• **Work item**
Copy every line below where the string "Image" is found.

(Records from a data source)
§

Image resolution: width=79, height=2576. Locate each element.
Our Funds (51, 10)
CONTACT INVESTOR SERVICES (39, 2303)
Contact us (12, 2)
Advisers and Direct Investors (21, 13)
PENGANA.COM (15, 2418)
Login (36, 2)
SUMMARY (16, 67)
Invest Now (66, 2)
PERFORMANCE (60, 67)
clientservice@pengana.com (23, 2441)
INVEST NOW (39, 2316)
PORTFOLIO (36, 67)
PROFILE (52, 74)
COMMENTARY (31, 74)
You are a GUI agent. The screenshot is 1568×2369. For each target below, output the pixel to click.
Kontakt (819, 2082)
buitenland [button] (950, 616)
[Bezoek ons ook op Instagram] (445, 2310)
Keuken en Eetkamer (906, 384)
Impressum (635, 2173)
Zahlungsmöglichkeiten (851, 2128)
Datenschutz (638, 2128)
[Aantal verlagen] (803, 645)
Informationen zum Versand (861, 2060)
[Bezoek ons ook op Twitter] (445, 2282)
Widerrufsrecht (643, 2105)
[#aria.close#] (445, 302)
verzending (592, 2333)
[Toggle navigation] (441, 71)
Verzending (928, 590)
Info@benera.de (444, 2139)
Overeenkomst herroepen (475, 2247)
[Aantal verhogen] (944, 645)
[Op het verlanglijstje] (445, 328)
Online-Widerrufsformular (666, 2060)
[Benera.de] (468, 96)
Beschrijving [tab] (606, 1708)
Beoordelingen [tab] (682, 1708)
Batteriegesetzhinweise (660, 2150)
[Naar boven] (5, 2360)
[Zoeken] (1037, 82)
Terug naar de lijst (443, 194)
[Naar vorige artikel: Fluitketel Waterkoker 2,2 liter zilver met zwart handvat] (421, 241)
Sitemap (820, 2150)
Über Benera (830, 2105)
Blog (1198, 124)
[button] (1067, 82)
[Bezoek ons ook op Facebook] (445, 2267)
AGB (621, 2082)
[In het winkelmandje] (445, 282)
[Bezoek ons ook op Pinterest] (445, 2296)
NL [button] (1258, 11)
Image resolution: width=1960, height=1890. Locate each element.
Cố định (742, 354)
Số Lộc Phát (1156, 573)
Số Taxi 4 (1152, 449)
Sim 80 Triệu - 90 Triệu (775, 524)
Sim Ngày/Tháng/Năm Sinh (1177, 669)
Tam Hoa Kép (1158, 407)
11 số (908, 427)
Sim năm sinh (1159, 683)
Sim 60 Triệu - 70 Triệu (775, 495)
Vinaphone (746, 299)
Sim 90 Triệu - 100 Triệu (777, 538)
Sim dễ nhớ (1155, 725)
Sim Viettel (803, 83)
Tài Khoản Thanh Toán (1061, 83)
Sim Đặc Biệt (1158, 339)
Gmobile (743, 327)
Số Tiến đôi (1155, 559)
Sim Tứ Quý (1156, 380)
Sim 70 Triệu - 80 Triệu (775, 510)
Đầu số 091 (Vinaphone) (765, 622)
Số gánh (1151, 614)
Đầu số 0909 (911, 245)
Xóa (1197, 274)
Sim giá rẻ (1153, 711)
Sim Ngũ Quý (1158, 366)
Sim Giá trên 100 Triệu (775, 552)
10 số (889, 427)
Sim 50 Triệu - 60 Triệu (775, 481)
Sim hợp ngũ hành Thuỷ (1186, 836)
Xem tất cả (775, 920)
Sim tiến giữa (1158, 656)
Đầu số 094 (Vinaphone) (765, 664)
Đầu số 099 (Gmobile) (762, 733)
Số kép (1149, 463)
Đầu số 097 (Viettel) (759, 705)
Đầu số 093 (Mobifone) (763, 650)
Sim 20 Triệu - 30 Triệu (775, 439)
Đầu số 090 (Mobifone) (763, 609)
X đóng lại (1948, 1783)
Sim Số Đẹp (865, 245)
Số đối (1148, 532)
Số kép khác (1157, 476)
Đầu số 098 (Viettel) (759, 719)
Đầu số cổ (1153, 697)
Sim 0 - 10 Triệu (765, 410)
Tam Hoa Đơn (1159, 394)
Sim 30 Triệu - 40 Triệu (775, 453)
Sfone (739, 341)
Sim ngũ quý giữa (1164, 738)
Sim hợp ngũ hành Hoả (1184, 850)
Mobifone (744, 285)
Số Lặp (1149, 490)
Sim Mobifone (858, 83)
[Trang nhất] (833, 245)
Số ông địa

§

• **Response**
Image resolution: width=79, height=2576. Locate each element.
Image resolution: width=1960, height=1890. Locate each element.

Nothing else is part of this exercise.